Il avait souhaité que, à tout le moins, le gouvernement
prête toute l'attention nécessaire aux
mesures
d'accompagnement
préconisées par la commission des affaires
économiques du Sénat.
Il avait également noté que la signature de cet accord avait
été accompagnée d'une
déclaration
précisant que la France avait l'intention d'accompagner la mise en
oeuvre de l'accord de
dispositions nationales
lui permettant de prendre
à sa charge la
traduction intégrale des brevets
qui ne
seront pas rédigés en français.
Votre rapporteur a relevé que, dans un récent discours
prononcé à Brive le 8 novembre 2002,
M. Christian Poncelet,
président du Sénat
, avait estimé qu'
un
réexamen attentif de ce protocole
s'imposait, au préalable.
Il se félicite de cette prise de position, à laquelle il
apporte un plein soutien, et souhaite qu'une réflexion soit
effectivement conduite avant le dépôt devant le Parlement du
projet de loi autorisant la ratification du Procotole de Londres, dont le
ministre délégué à la coopération et
à la francophonie nous a indiqué qu'il était en
préparation
.
En conclusion :
La commission des affaires culturelles rappelle son souhait de voir
la
francophonie dotée d'un ministère qui lui soit propre
, et
dont les compétences engloberaient aussi l'audiovisuel extérieur
et les relations culturelles extérieures.
Elle réaffirme son hostilité de principe à un gel des
crédits.
Elle insiste sur la nécessité d'une
coordination
autour de
ce ministère de toutes les administrations qui ont à
connaître de la francophonie.
Elle réaffirme sa très vive préoccupation devant la
tendance de l'Union européenne à considérer l'anglais
comme la langue de ses relations extérieures.

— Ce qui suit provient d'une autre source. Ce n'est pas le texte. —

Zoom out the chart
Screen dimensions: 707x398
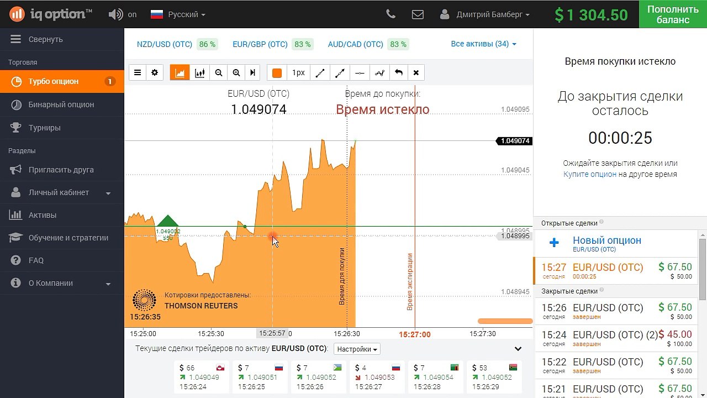click(219, 73)
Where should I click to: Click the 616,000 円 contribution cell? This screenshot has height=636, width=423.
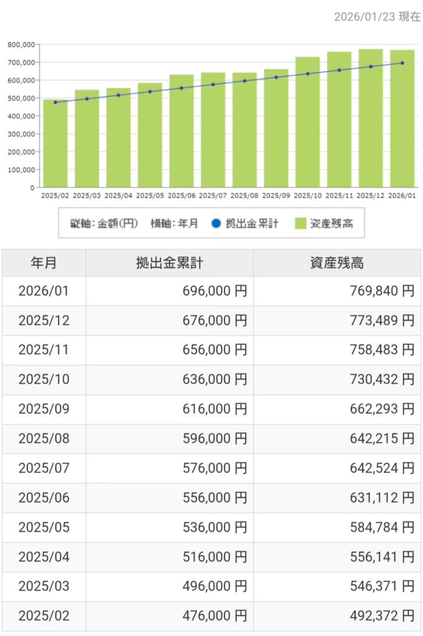click(x=169, y=409)
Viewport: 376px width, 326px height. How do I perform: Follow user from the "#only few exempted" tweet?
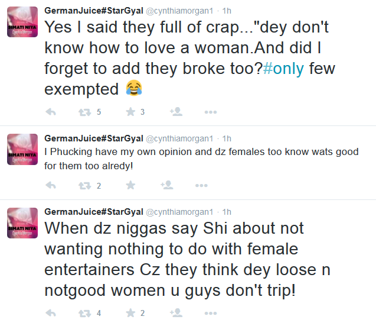[175, 112]
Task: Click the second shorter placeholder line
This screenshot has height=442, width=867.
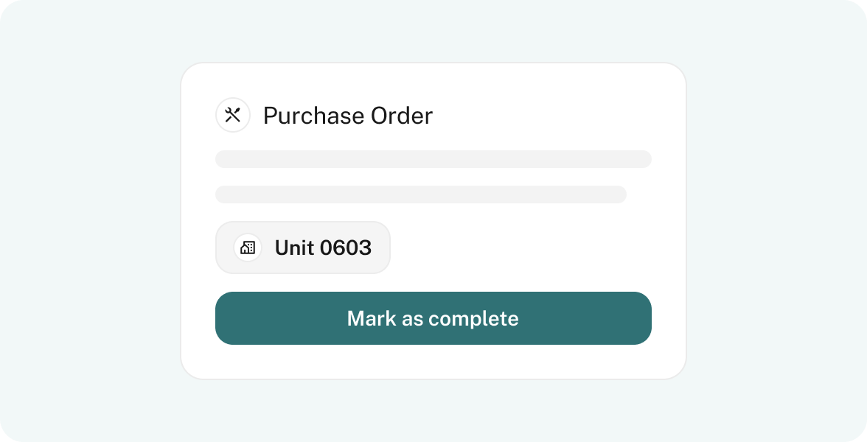Action: pos(421,194)
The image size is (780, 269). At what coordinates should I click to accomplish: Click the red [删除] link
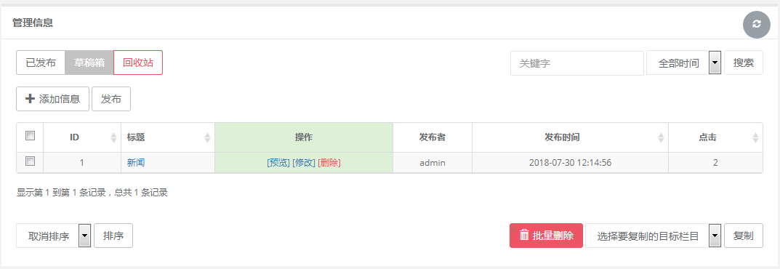tap(329, 163)
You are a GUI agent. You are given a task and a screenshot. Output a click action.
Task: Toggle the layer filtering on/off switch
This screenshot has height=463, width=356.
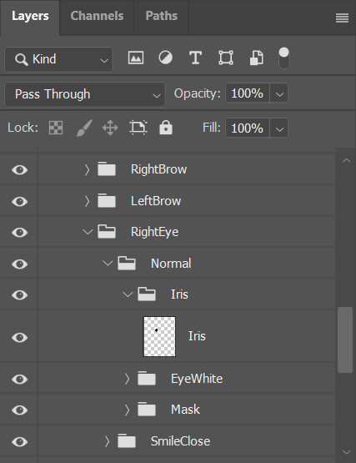284,58
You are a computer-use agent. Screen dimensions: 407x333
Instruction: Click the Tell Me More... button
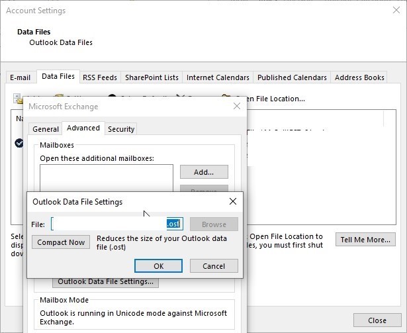click(x=365, y=240)
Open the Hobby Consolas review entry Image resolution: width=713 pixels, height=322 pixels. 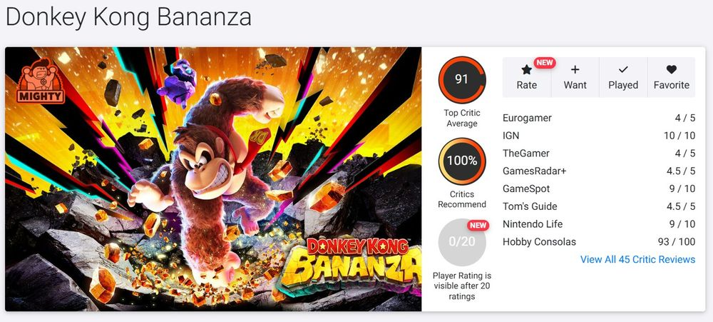(599, 242)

Elle demande au
gouvernement de réagir très fermement à tout manquement
dans ce domaine.
Elle demande que la
Convention européenne
se saisisse du
problème des langues en Europe avec à l'esprit de contribuer
à construire une
Europe multiculturelle et plurilingue
.
Elle soutient l'action de la francophonie pour obtenir que
l'Unesco
abrite un instrument juridique défendant le pluralisme des cultures.